Like all owners of a classic Porsche, those with a 959 in their garage benefit from the unique expertise and equipment of this fully integrated department of the company.When production of the super sports car came to an end, Porsche Classic took ownership of all the testing and restoration tools from all areas of the factory.

Added to that is a great deal of experience with this rare model. “Almost all 959s have been with us at least once in their life,” says Makrutzki. “So we have had a lot of practice. Thanks to the highly complex technology, however, a 959 overhaul is always a very special and wonderful mission.” 

In the case of Heidfeld’s 959 S, the diagnosis revealed, among other things, that the engine management system had been modified. In consultation with the owner, Porsche Classic staff restored the Motronic unit to its original condition.

The former Formula One driver’s 959 S was then ready to hit the road again in December 2021. Heidfeld said: “I’ve had the privilege of driving many high-performance cars, but driving this hi-tech legend is something special for me. I was a teenage car fan in the late 1980s, and to me this Porsche was always extraordinary.”

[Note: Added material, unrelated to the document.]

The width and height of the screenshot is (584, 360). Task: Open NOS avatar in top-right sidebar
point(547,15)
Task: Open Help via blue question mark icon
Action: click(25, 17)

To ensure the repair is a long-term success, Makrutzki advises regular outings: “Covering about 100 kilometres in mixed operation at least once a month provides protection from damage due to standing still. That’s also what the feedback from our customers has shown.”

The 45-year-old Heidfeld says he used his first Formula One salary to buy a Porsche 911 GT2 (996.) Now, the classic car fan’s garage includes a 1965 Ford Mustang Fastback, an old Volkswagen Beetle convertible, and a Porsche Carrera GT.